«Я растолстела», — сказала моя мать и перестала есть. Дитрих никогда не прибегала к диетам. Она даже не знала, что такое калория. Точно так же, как она никогда не пользовалась кольдкремом, который был основой косметики в тридцатые годы, она отвергала уход за собой до последней минуты. Теперь, как и в дальнейшем, на протяжении всей своей профессиональной жизни, она принялась за подготовку к работе: пила кофе, чай, английскую соль в горячей воде — стаканами, — курила и не ела, а пощипывала. Эта ее манера есть всегда меня поражала. Соленые огурцы, квашеная капуста, сырые сосиски, селедка и салями. Поскольку она питалась таким образом задолго до изобретения витаминов в таблетках, то как ей удалось избежать бери-бери, истощения или, по крайней мере, гастрита, остается медицинской тайной.
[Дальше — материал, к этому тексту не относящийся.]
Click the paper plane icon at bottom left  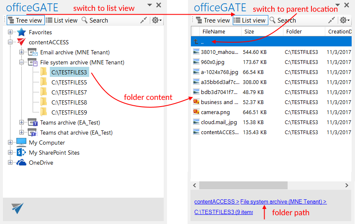[17, 208]
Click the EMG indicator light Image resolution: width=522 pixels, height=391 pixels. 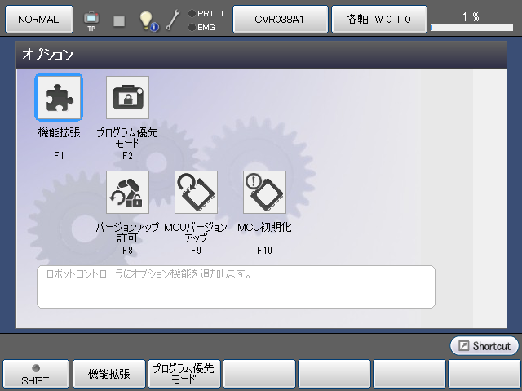(x=191, y=27)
Каждый день после обеда у меня был «час бытового английского» с фон Штернбергом. Он расстроился, когда моя мать не согласилась учить меня сама, и сказал, что это родительское небрежение: девочка будет жить в чужой стране, среди новых людей и чужих обычаев в полной изоляции, — и устранить языковой барьер необходимо. Когда моя мать возразила, что мне нет никакого резона учить английский, потому что в доме все говорят по-немецки, он прекратил дискуссии и выработал собственную программу помощи, составив лексикон из того, что могло мне понадобиться. Никакой чепухи типа «карандаш моей тети лежит на столе», только полезные слова: «звуковой павильон», «гримерная», «гардеробная», «складская», «примерочная», «территория студии», «дизайнер», «режиссер», «досъемочный», «отпечатать» и всякое такое, без чего нельзя на студии. Я была ему очень благодарна. В промежутках между уроками я слушала по радио «Лам и Эбнер» и, оттачивая гнусавый американский выговор, беседовала с садовниками, подхватывала коротенькое японское слово и окружала его певучими окончаниями, которые усвоила от одной из горничных, ирландки. Моя мать, раздраженная всей этой мешаниной, велела мне прекратить, слушать только Кросби, который поет, «как Таубер», что смазало все акценты в моей речи, и она потекла, как постное масло. Раздосадованный фон Штернберг принес метроном и с его помощью вернул меня в нужный ритм. А моей матери заметил: «Тебе, любовь моя, это тоже пригодится. Тебе неплохо бы немного попрактиковаться в каденции».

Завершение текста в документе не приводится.